Photo of MIT Campus
MIT’s campus in Cambridge, Massachusetts, where Gang Chen served as a professor of engineering since 2001. Image Source: Edward Mao

On the morning of January 14, 2021, in the waning days of the Trump administration, the U.S. Department of Justice (DOJ) arrested Gang Chen, 56, a professor of mechanical engineering at the Massachusetts Institute of Technology. The government accuses Chen of failing to disclose his affiliations with Chinese government institutions in order to secure $19 million in U.S. federal grants.

Chen is the latest example of the federal government’s coordinated efforts that has targeted Chinese American scientists and researchers based on their ancestry rather than suspected criminal activity through the DOJ’s China Initiative. The program, which began in November 2018 under then-U.S. Attorney General Jeff Sessions, aims to curb the theft of American intellectual property.

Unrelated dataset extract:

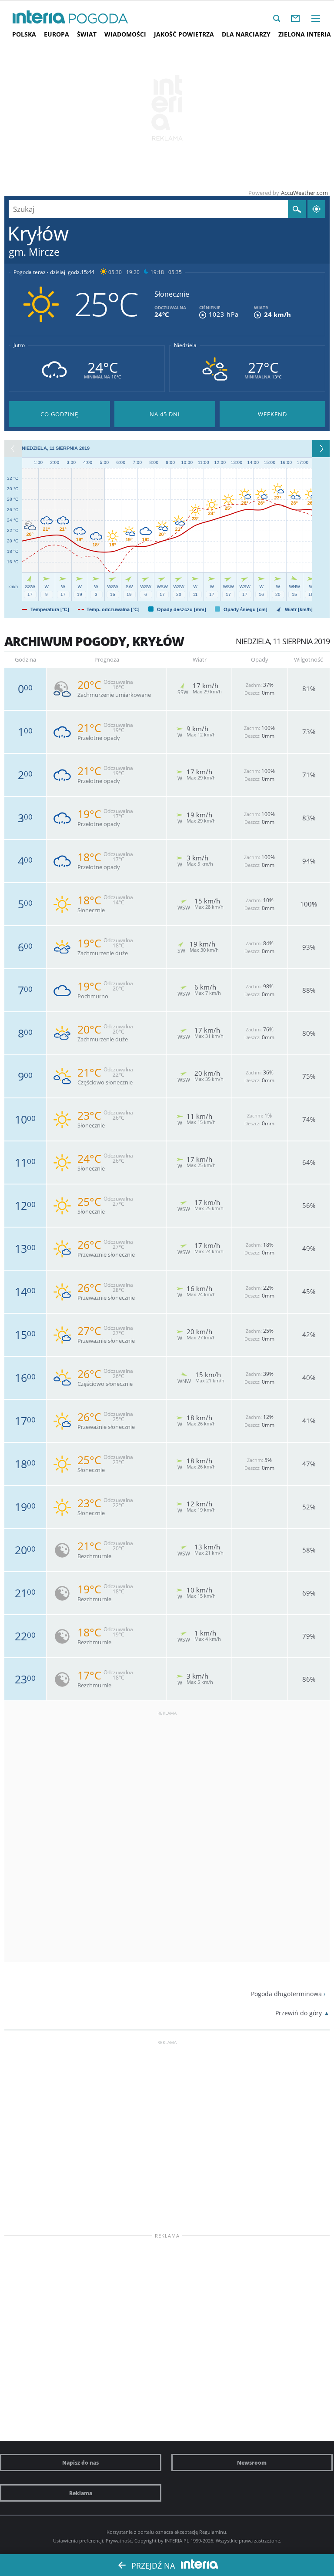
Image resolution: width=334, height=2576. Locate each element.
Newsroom (252, 2462)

Since it began, the DOJ has brought numerous cases against Chinese American researchers, professors, U.S. intelligence officials, and Chinese nationals working in the U.S. 

However, the vast majority of these researchers have not been accused of theft or espionage, but of minor offenses, such as failing to fill out disclosure forms correctly.

These overzealous and racially biased prosecutions are ruining the careers and lives of Asian American scientists and scholars.

Fig 1. (left): Geng Chen in his office at MIT. Image Source: MIT

CAA denounces the China Initiative for its discriminatory investigations and prosecutions of Asian Americans and Asian immigrants. Earlier this year, CAA joined other organizations and individuals in sending a letter to Joe Biden urging his administration to end the China Initiative and to take steps to combat the pervasive racial bias and targeting of Asian American and Asian immigrant scientists, researchers, and students by the federal government. 

The letter calls for an immediate end to the China Initiative and a complete review within 100 days of all prosecutions and investigations closed prior to prosecution under the initiative. It also urges the Biden administration to take measures throughout the federal government to combat racial bias against Asian American and Asian immigrant scientists, academics, and federal employees.

Read the full text of the letter and recommendations here.

The U.S. Government’s history of profiling Asian Americans

The China Initiative is just the latest racist policy rooted in longstanding prejudice and state-sanctioned discriminatory laws against Asian Americans. From the Chinese Exclusion Act of 1882 to the incarceration of Japanese Americans during WWII, to the targeting of Arab, Middle Eastern, Muslim, and South Asian (AMEMSA) communities after 9/11, to the unjust prosecutions of Chinese Americans happening right now, Asian Americans are living in the midst of the latest wave of resurgent xenophobia.

False accusations and wrongful prosecutions began before the Trump era in cases against Asian American scientists such as Wen Ho Lee, Guoqing Cao, Shuyu Li, Sherry Chen, and

Xiaoxing Xi. All were falsely accused of economic espionage. The charges against them were eventually dropped, but not before they suffered both personal and professional consequences as a result of the accusations. They did not receive apologies or any redress. 

Gang Chen, the MIT professor, has not been accused of any theft or espionage, but of not disclosing his ties to Chinese entities in paperwork. In a letter to the university’s president, 160 MIT faculty members protested the government’s accusations against Gang Chen as “deeply flawed and misleading” and said that Chen’s actions were routine academic activities. Chen has been released on a $1 million bond and MIT is paying for his legal defense.

CAA has a long history of opposing the government’s racial profiling of Asian scientists and researchers, including the 1999 arrest of scientist Wen Ho Lee, who was jailed in solitary confinement without bail for nine months, and the 2015 arrest of Xiaoxing Xi. CAA supported the Xi family with strategic communications to raise awareness of Xi’s case and organized a speaking tour for him at Bay Area college campuses. CAA has also formed a coalition called End National Scapegoating with Asian Americans Advancing Justice – Asian Law Caucus and the Chinese Progressive Association to combat the racial profiling of Asian Americans.

CAA will continue to monitor Chen’s case as well as others, such as Feng “Franklin” Tao, an engineering professor at the University of Kansas, and urge the Biden administration to reverse these blatant efforts to criminalize Asian Americans and Asian immigrants.

Cynthia Choi, CAA’s co-executive director, says the government’s actions not only violate the civil rights of individuals but damages the community at large. 

“We have worked with directly impacted people and their families who have suffered irreparable harm both personally and professionally so there is no denying that the China Initiative has created a climate of fear and distrust of government which ultimately undermines our multiracial democracy,” she says.